Según la venerable distinción kantiana, un volcán en erupción sería un ejemplo de lo sublime. Sobre lo sublime solo pueden decirse unas pocas, balbuceantes trivialidades. Lo terrible agota el poder de las palabras, borra la misma posibilidad del lenguaje.
A los niños les encantan los volcanes, porque el hombre puede llegar a amar aquello que le aterra. Una cumbre que echa humo, la roca transformada en un fluido incandescente, la evidencia atronadora de un poder desmesurado dormido bajo nuestros pies. Yo no me cansaba de mirar las imágenes de aquellas presencias reales del infierno: densas columnas de humo que evocaban la explosión nuclear, regueros al rojo vivo descendiendo por las laderas, como una montaña que sangra, cráteres burbujeantes alrededor de los cuales los vulcanólogos, envueltos en monos plateados, saltaban mitológicamente entre las fumarolas… aprendía los nombres siniestros del estrago y sus liturgias (Krakatoa, Monte Peleé, piroclastos), me compadecía de los cuerpos vaciados de Pompeya, tan similares a los dibujos que marcan la posición del cadáver en el lugar del crimen, letras de un alfabeto del espanto.
Junto con el rayo, el viento o la ola, los volcanes fueron las primeras manifestaciones de lo numinoso. Las divinidades plutónicas fueron forjadoras del metal.
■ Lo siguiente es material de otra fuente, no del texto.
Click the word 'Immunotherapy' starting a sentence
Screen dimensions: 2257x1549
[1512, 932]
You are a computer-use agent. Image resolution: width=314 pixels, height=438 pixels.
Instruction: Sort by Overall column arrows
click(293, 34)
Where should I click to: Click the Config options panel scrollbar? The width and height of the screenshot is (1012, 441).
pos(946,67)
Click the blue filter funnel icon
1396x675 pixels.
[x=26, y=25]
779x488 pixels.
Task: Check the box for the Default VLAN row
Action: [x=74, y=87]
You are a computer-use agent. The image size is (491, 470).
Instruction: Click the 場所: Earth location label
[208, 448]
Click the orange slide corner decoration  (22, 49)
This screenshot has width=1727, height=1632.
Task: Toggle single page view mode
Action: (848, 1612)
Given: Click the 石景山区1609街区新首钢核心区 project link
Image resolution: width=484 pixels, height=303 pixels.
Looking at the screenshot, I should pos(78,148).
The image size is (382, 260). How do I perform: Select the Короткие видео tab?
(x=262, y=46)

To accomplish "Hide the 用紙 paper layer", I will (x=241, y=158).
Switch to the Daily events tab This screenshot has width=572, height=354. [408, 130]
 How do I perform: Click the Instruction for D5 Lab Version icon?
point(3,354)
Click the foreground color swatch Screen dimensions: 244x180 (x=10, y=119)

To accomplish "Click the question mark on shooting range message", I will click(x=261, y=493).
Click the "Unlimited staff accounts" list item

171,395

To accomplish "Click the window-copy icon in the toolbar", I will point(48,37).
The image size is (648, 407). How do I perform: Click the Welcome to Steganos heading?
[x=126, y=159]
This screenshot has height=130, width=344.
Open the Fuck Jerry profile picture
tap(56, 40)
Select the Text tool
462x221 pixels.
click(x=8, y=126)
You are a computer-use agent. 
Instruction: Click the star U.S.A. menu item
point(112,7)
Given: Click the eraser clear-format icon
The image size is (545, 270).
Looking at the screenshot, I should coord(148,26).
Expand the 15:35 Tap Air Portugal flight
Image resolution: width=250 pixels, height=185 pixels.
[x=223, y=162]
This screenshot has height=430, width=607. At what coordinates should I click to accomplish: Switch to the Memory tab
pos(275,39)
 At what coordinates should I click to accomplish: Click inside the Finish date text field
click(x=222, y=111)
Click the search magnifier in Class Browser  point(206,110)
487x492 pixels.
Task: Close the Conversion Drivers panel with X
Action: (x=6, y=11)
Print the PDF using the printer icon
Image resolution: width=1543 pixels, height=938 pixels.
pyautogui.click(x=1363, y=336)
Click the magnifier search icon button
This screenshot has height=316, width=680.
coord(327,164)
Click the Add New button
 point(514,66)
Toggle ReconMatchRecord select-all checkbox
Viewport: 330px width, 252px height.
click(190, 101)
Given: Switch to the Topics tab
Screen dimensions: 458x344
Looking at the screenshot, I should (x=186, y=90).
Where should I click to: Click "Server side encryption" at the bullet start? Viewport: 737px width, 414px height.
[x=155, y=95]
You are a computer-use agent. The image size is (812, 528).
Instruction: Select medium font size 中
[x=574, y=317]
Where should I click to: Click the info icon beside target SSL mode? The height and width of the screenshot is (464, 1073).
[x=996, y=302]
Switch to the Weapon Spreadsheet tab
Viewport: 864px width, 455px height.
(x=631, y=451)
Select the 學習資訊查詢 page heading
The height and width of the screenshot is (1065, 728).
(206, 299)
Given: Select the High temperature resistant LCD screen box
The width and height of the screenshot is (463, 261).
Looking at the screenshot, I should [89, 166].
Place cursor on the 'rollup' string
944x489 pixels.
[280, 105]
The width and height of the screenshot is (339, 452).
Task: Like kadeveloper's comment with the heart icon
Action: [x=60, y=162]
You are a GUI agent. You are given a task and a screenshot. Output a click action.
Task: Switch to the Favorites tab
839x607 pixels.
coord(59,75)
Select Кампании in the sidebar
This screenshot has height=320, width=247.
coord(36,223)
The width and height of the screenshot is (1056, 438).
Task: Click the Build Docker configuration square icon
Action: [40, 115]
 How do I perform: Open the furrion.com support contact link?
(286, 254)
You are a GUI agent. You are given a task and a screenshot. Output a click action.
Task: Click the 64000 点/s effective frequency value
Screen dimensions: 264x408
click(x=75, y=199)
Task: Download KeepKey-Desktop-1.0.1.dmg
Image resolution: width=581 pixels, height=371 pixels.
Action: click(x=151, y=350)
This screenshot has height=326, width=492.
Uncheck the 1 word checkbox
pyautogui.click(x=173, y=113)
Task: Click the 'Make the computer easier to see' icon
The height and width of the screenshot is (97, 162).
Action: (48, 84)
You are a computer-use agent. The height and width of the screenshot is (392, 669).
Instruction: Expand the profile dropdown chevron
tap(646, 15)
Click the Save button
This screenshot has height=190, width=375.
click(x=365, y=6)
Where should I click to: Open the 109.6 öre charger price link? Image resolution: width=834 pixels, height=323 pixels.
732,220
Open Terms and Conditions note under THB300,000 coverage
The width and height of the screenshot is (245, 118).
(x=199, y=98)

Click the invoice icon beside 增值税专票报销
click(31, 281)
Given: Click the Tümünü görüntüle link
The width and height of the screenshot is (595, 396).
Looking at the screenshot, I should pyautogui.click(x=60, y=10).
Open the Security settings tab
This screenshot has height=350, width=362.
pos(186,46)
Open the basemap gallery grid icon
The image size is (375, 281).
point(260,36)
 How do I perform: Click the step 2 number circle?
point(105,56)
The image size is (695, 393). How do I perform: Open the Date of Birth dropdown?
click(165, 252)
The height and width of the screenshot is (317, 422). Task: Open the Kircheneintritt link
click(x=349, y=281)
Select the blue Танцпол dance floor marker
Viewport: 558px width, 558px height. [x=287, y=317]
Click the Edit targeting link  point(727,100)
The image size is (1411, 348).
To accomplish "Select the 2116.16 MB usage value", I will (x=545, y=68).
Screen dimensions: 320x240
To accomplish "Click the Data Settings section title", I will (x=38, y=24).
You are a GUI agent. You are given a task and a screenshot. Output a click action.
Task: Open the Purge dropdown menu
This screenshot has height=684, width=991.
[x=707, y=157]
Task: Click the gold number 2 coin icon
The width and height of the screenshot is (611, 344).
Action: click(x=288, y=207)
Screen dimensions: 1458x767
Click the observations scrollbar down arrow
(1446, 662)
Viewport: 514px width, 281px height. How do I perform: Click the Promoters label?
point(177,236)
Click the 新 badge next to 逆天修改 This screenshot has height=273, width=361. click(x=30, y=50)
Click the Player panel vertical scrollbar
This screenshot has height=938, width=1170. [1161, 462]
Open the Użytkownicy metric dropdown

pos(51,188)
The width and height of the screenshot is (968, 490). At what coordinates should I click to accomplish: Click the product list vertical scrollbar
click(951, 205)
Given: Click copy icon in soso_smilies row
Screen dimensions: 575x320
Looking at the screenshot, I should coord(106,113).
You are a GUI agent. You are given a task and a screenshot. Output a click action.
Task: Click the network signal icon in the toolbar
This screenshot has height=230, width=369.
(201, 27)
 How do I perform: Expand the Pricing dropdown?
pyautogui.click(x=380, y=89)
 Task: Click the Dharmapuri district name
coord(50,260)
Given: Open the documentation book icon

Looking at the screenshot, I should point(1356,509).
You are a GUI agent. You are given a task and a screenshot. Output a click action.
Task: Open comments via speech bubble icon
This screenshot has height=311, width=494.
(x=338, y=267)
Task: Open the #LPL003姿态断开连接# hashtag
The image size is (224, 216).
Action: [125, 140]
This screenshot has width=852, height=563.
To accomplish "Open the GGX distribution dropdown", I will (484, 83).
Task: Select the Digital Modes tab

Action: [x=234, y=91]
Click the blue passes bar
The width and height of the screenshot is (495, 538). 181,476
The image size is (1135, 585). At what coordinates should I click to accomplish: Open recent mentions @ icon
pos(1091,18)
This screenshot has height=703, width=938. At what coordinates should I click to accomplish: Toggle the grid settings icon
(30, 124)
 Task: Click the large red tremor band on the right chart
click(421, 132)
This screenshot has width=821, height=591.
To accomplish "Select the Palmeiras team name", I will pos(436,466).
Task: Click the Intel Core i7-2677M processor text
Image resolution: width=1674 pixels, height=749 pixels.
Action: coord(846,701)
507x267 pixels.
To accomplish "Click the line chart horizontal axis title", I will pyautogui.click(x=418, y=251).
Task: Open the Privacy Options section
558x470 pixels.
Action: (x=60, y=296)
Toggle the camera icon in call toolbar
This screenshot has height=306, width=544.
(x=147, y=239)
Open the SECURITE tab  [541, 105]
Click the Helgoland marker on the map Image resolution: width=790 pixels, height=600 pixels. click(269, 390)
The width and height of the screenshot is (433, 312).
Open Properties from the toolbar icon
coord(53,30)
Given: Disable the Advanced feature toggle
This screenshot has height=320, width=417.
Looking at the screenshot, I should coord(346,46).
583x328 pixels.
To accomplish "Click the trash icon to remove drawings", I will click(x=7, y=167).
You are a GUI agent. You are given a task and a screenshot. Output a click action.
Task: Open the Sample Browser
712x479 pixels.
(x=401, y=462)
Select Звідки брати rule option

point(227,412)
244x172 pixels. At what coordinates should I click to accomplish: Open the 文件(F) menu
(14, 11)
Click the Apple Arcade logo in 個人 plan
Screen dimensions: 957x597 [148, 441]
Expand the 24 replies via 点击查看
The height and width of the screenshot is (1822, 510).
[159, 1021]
Más allá de la metáfora del fuego, hay ahí una intuición poderosa, en que las fuerzas de la aniquilación y de la creación aparecen unidas en una misma imagen. El volcán de Cumbre Vieja ha acabado con hogares, huertos e iglesias, pero una nueva tierra se está formando sobre el mar. Nada se crea, nada cambia sin violencias.
Las imágenes de la erupción nos fascinan porque nos devuelven a la turbulenta juventud del mundo, nos sugieren que somos un fragmento solar aún sin enfriar, que la creación no ha terminado y nos recuerdan todo aquello que no podemos dominar. El magma se utiliza a veces como metáfora del poder oculto de lo inconsciente.
La erupción de un volcán es el escándalo, lo anómalo por excelencia. Su ciega, indiferente brutalidad nos empequeñece. Como el cáncer, como las grandes epidemias, nos habla de la naturaleza esencialmente despiadada de lo real, caos impersonal en el que somos solo un frágil, afortunado (o trágico, va en escuelas y en días) accidente, un órgano mediante el que el mundo se contempla, se conoce y se ama sí mismo y que puede ser borrado con un solo gesto.
Bajo los escombros humeantes de las coladas yacen para siempre sepultados ajuares y fotografías, instrumentos de música y «papeles que fueron vidas», naipes, camas y bicicletas, cuchillos, libros y muñecas. Un mundo silencioso y áspero, sin pájaros, sin niños, sin la risa de las mujeres, sin los sonidos de los trabajos del hombre, sin recuerdos, sin esperanzas y sin pecados. Esperando un nuevo comienzo.